**TASK BRIEF:** Copy the data below verbatim from the line with "You are a computer-use agent. 409x597 pixels." to the line with "coord(65,201)", both lines included. Leave the pictures out of your answer.

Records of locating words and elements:

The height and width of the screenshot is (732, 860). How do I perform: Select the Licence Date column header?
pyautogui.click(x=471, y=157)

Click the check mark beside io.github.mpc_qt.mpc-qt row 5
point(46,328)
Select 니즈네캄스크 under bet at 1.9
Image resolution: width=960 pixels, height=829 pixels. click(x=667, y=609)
==
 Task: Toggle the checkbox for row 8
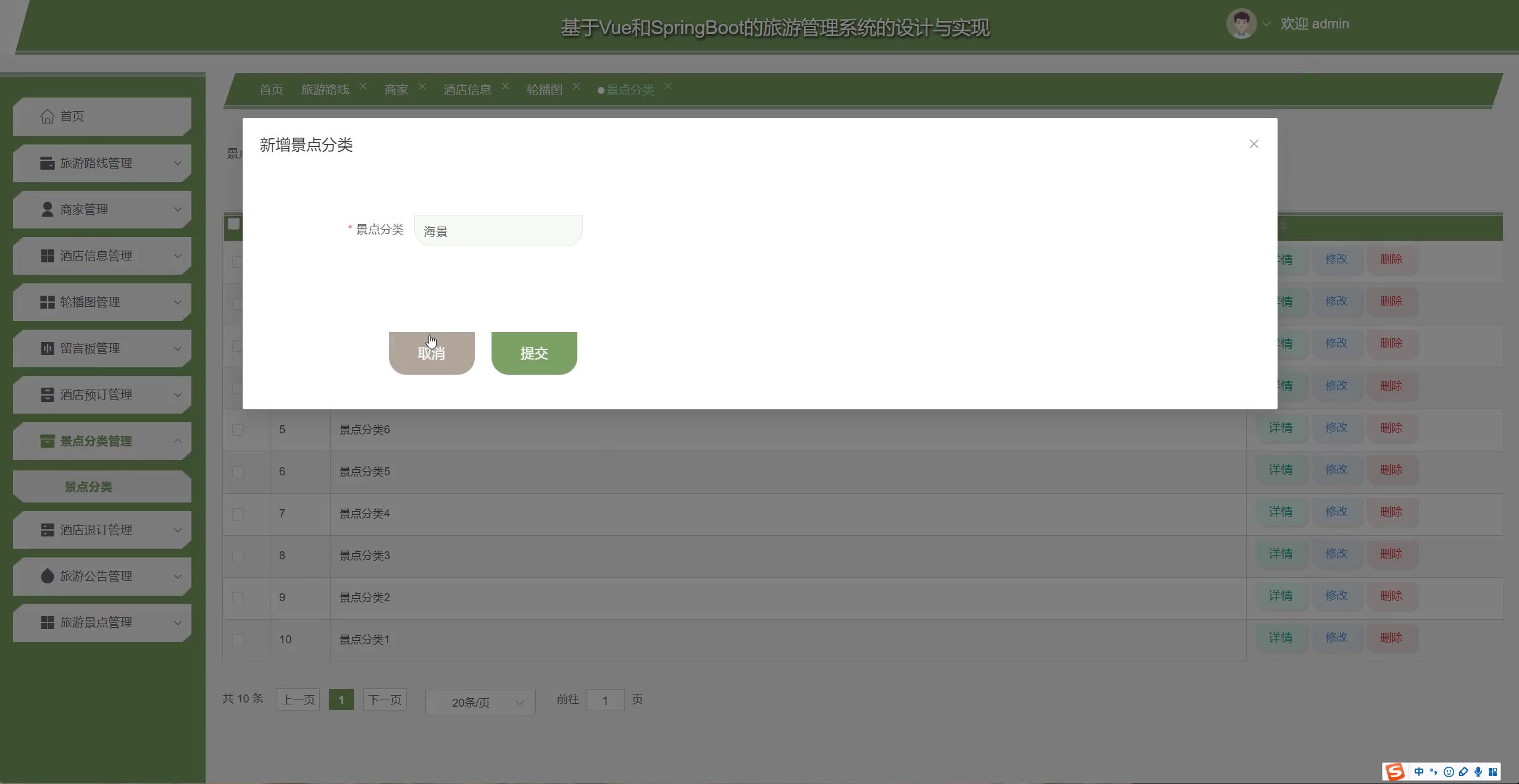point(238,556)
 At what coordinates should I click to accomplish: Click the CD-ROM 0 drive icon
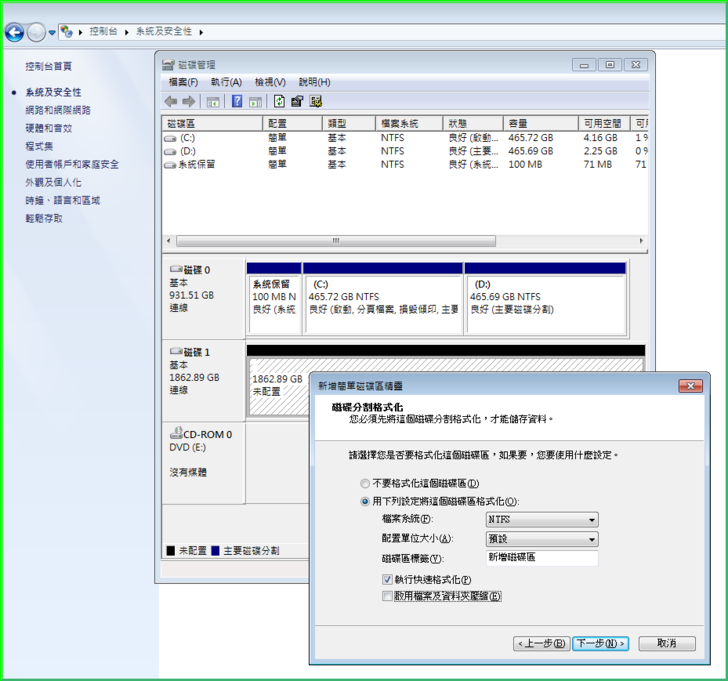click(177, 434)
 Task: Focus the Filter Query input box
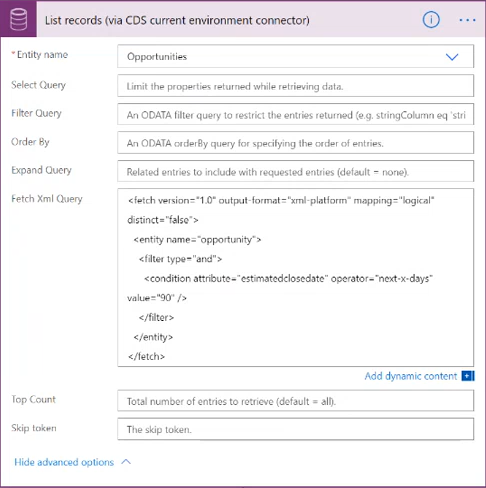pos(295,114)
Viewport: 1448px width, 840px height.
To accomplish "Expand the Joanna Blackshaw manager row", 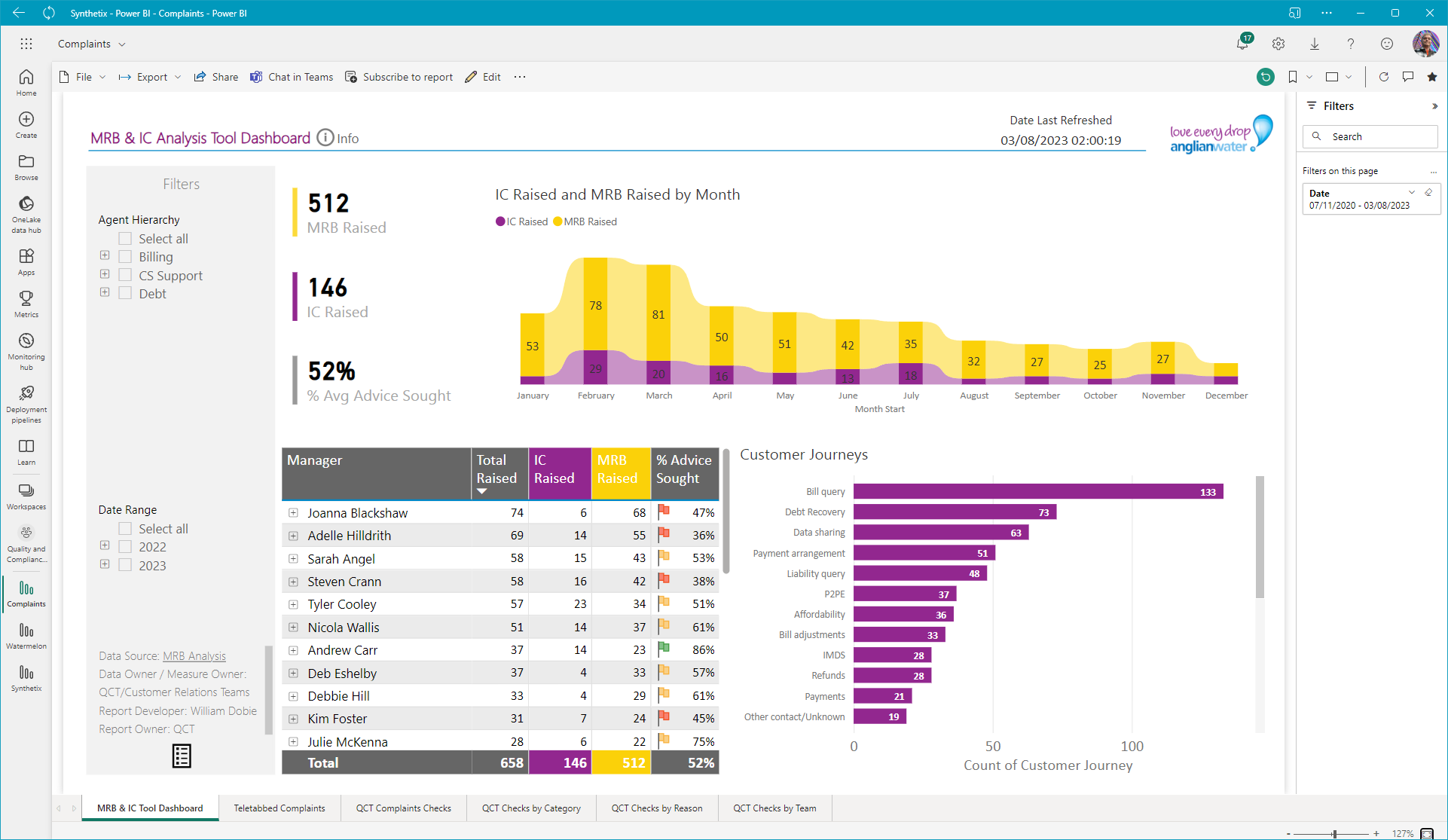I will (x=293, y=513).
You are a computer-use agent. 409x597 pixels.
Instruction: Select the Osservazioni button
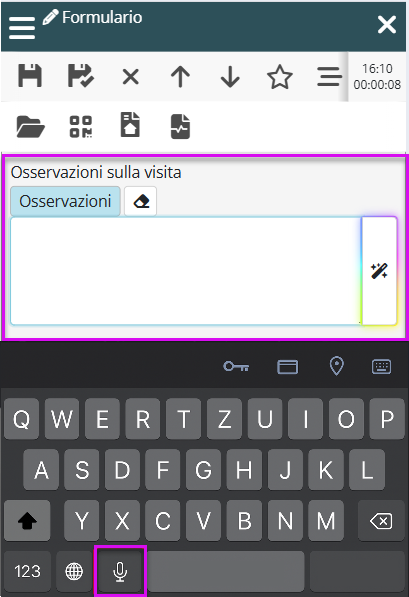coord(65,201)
==
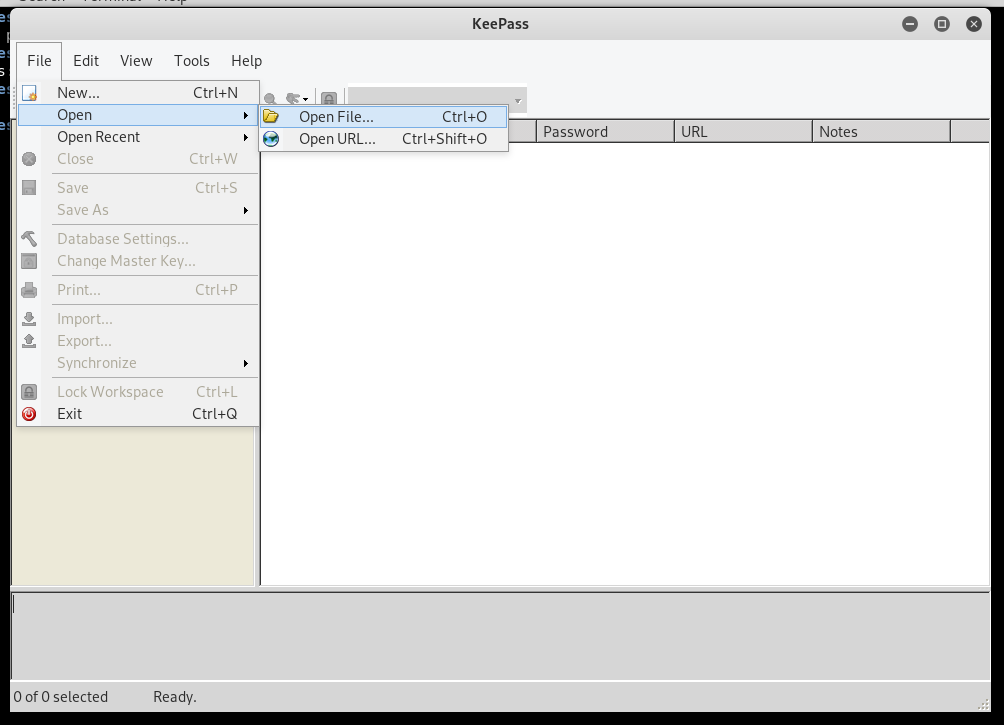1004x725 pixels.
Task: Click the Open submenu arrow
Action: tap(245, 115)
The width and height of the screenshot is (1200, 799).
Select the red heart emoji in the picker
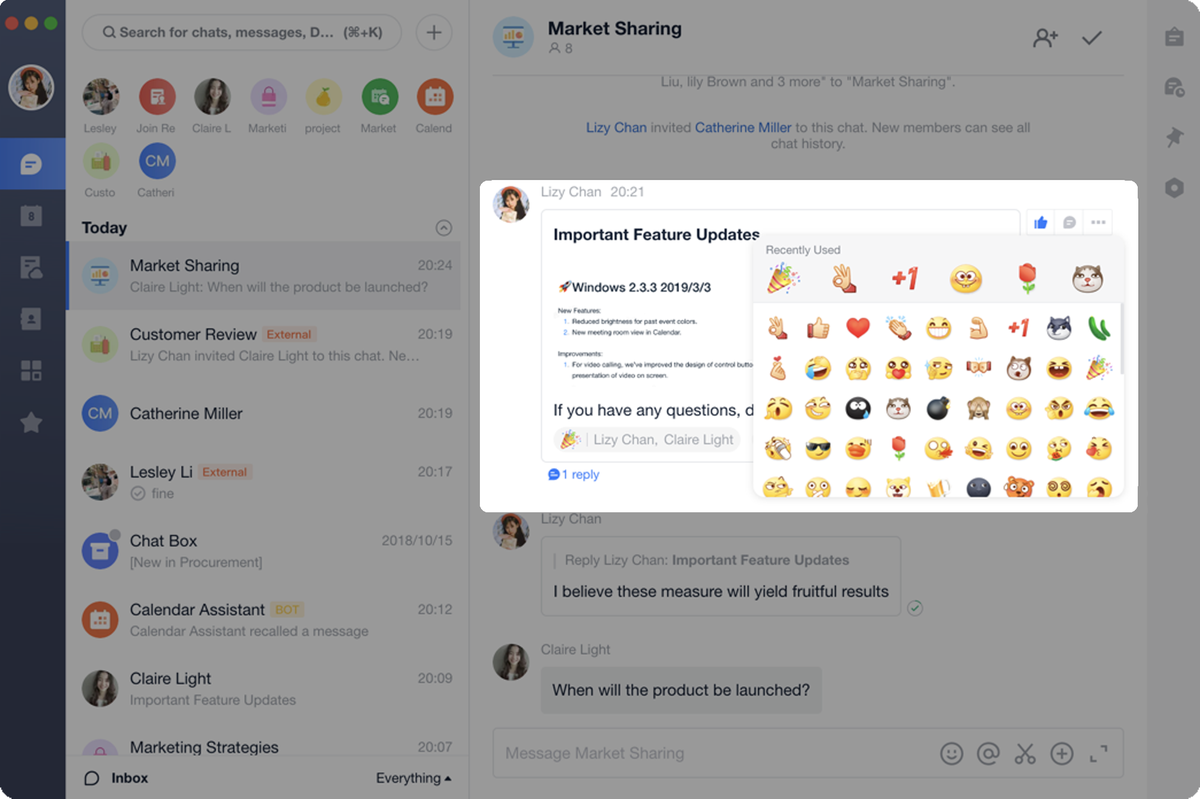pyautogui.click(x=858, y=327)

**EXERCISE OUTPUT:**
You are a computer-use agent. 409x597 pixels.
Instruction: Select the Osservazioni button
coord(65,201)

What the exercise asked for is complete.